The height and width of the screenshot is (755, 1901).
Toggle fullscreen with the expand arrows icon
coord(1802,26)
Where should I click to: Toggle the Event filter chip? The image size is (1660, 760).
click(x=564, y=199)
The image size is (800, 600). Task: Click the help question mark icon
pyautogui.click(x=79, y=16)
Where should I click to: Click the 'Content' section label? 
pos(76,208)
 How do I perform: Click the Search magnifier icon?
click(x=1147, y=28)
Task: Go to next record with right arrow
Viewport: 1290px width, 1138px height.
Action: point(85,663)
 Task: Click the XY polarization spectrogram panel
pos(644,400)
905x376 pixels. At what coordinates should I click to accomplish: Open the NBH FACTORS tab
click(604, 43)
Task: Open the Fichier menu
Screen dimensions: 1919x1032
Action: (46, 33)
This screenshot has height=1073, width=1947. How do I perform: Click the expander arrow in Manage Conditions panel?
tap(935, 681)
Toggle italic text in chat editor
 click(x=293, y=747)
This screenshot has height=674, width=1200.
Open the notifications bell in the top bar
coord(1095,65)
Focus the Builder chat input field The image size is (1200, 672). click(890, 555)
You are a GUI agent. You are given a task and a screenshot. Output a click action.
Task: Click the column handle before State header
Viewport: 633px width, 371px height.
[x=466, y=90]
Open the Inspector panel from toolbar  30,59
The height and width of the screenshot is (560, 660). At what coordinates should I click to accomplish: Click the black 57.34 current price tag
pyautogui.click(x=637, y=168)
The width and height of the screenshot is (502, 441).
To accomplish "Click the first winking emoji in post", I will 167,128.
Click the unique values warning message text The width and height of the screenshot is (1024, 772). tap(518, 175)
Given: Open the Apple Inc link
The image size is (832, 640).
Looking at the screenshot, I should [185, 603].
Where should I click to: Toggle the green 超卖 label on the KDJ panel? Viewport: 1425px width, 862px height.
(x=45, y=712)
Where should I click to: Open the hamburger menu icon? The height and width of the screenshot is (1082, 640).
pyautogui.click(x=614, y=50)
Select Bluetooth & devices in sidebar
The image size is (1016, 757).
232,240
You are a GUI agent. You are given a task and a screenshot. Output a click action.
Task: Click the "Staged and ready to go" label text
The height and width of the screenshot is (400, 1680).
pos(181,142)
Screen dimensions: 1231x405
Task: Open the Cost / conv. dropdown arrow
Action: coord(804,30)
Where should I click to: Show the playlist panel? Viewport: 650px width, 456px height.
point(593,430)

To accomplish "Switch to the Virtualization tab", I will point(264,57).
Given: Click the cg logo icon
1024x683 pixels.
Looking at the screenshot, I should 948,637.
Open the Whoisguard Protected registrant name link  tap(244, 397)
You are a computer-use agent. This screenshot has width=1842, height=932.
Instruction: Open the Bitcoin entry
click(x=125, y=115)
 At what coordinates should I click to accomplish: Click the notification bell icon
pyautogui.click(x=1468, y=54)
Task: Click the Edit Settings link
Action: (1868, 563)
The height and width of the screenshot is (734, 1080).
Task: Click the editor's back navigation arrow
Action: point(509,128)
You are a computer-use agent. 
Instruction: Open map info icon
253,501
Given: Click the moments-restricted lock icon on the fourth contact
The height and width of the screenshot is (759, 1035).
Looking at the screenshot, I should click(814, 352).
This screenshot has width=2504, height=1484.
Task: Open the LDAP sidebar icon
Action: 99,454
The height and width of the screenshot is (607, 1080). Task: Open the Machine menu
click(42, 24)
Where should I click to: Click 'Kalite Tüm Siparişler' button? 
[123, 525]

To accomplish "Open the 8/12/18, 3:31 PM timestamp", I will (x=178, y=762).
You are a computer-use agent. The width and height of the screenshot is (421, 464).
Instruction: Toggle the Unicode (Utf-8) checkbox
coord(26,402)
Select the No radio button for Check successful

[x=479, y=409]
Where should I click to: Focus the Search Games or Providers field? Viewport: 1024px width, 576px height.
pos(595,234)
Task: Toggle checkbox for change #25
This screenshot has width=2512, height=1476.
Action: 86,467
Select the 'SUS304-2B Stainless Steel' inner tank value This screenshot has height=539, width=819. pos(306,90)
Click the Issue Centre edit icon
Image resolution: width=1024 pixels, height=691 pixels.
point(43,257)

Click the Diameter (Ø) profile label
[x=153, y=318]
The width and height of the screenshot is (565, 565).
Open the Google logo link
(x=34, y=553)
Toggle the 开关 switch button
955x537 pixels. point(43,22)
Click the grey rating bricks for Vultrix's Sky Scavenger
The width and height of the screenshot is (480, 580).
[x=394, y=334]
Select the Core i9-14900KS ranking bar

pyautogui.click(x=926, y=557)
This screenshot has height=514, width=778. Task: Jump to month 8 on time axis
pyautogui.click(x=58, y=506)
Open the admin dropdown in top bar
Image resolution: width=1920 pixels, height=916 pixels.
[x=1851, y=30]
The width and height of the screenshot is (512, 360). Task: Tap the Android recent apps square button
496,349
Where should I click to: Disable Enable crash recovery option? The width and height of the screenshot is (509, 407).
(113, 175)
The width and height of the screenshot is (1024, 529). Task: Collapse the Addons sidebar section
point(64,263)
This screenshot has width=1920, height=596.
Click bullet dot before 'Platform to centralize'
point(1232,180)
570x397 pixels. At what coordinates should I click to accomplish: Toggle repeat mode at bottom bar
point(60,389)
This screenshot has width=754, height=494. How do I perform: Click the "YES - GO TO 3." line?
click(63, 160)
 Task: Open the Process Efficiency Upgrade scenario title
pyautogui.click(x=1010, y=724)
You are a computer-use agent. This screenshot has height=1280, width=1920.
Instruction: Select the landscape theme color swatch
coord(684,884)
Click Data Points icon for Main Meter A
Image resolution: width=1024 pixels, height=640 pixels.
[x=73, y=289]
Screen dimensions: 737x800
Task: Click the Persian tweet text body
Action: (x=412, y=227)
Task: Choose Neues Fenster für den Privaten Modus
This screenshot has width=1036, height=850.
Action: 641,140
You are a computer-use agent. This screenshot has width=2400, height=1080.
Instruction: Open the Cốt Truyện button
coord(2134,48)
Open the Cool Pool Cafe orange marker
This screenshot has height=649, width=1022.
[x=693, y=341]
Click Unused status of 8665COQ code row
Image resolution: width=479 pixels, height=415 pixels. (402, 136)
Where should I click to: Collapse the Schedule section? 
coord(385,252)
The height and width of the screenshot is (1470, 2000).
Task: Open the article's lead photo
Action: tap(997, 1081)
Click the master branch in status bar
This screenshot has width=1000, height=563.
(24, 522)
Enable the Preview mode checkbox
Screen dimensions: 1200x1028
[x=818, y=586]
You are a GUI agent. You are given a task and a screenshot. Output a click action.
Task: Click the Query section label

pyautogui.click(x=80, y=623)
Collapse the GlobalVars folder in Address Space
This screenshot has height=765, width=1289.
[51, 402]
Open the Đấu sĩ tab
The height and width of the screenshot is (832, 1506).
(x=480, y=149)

# # # # # # #

▸ **Exercise**:
Scan the preceding listing for lines that contain the word "computer". Give only how many there are.

▸ **Answer**:
5